====== ENTRIES SUPPLIED

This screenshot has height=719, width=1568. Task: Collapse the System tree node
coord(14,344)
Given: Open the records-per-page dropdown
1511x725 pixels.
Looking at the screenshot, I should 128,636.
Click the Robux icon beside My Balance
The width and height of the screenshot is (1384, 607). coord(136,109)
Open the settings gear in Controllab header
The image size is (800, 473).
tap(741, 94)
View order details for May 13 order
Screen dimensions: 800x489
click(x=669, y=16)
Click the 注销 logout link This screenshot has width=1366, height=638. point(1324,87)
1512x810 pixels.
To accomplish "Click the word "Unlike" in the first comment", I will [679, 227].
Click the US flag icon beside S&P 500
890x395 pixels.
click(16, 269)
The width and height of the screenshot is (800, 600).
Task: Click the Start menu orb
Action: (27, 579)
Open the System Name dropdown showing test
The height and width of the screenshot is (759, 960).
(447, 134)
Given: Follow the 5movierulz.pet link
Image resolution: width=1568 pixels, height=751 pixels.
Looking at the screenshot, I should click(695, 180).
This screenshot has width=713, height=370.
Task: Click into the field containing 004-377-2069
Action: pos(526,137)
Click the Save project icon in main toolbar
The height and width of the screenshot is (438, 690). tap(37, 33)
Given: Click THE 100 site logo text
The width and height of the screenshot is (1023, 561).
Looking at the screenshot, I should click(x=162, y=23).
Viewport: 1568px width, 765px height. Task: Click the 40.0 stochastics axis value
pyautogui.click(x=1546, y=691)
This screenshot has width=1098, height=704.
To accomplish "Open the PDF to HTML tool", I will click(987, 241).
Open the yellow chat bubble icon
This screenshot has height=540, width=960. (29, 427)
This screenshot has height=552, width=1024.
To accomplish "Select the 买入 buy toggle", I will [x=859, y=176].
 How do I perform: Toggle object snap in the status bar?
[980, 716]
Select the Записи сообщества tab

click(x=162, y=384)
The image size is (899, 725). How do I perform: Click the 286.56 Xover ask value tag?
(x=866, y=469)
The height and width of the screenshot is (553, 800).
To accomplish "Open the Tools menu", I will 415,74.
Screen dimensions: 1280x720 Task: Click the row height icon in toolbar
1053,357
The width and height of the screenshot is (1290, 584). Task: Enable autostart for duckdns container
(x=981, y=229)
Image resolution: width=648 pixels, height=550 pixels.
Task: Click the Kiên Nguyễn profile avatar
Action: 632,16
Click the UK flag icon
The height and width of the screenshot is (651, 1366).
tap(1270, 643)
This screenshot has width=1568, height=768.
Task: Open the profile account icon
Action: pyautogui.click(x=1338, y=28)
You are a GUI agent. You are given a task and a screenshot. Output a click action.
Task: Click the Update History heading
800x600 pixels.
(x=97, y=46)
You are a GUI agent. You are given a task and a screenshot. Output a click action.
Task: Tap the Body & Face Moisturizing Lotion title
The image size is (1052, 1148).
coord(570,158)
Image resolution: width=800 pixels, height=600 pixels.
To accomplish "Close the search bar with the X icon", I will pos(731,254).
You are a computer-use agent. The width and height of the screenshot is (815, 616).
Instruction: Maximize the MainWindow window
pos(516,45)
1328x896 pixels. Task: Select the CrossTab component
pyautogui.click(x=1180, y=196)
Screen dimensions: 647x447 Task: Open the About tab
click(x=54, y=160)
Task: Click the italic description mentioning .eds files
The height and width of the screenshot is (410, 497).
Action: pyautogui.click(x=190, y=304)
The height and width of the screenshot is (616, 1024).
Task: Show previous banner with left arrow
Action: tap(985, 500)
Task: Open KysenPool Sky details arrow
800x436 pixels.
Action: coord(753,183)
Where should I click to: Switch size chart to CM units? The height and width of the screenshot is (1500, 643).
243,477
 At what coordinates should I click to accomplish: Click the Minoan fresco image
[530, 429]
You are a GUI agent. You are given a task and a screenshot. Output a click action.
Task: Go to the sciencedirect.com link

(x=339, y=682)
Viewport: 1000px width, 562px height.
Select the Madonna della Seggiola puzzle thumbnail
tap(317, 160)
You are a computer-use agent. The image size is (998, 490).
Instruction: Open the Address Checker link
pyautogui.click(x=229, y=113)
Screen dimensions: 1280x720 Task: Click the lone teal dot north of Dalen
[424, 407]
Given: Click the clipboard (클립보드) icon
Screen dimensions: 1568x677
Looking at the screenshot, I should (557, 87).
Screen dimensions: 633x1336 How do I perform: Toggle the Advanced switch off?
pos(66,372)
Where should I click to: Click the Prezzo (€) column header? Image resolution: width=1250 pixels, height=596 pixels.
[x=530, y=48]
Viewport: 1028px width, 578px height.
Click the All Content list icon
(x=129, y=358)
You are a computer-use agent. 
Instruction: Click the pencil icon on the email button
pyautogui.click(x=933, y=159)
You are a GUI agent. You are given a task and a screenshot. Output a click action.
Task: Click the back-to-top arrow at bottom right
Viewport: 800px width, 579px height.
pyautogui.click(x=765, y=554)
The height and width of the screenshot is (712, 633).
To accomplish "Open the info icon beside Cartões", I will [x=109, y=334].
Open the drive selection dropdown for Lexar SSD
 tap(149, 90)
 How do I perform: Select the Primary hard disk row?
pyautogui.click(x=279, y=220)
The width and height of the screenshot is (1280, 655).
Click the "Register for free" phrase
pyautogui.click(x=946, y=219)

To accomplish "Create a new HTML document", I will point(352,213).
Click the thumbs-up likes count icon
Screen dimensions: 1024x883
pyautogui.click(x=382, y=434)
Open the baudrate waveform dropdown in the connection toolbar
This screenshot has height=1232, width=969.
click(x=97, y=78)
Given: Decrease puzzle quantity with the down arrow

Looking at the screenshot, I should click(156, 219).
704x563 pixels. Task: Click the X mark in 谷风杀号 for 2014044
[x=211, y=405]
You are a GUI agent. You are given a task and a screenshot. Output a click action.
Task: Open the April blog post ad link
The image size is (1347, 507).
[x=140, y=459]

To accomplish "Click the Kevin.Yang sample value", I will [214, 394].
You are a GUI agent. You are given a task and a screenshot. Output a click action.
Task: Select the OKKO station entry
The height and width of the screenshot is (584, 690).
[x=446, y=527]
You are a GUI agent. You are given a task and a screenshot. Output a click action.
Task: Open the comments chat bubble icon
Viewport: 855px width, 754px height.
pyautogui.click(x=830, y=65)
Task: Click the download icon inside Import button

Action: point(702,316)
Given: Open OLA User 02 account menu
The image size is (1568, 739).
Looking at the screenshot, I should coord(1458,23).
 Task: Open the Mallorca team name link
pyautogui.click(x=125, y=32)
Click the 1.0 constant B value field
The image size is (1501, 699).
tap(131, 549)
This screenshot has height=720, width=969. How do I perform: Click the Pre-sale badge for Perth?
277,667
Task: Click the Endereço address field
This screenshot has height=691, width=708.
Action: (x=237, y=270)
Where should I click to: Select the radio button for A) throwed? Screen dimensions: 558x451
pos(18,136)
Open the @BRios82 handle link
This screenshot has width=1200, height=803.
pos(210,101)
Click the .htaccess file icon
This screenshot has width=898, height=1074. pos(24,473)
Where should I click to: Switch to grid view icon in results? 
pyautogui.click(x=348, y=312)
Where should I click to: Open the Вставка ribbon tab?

============

* EXERCISE OBJECTIVE
Show every line of the entries above where the word "computer" occurs.

* FINISHED TASK
You are a computer-use agent. The width and height of the screenshot is (815, 616).
You are a computer-use agent. The image size is (998, 490).
You are a computer-use agent. 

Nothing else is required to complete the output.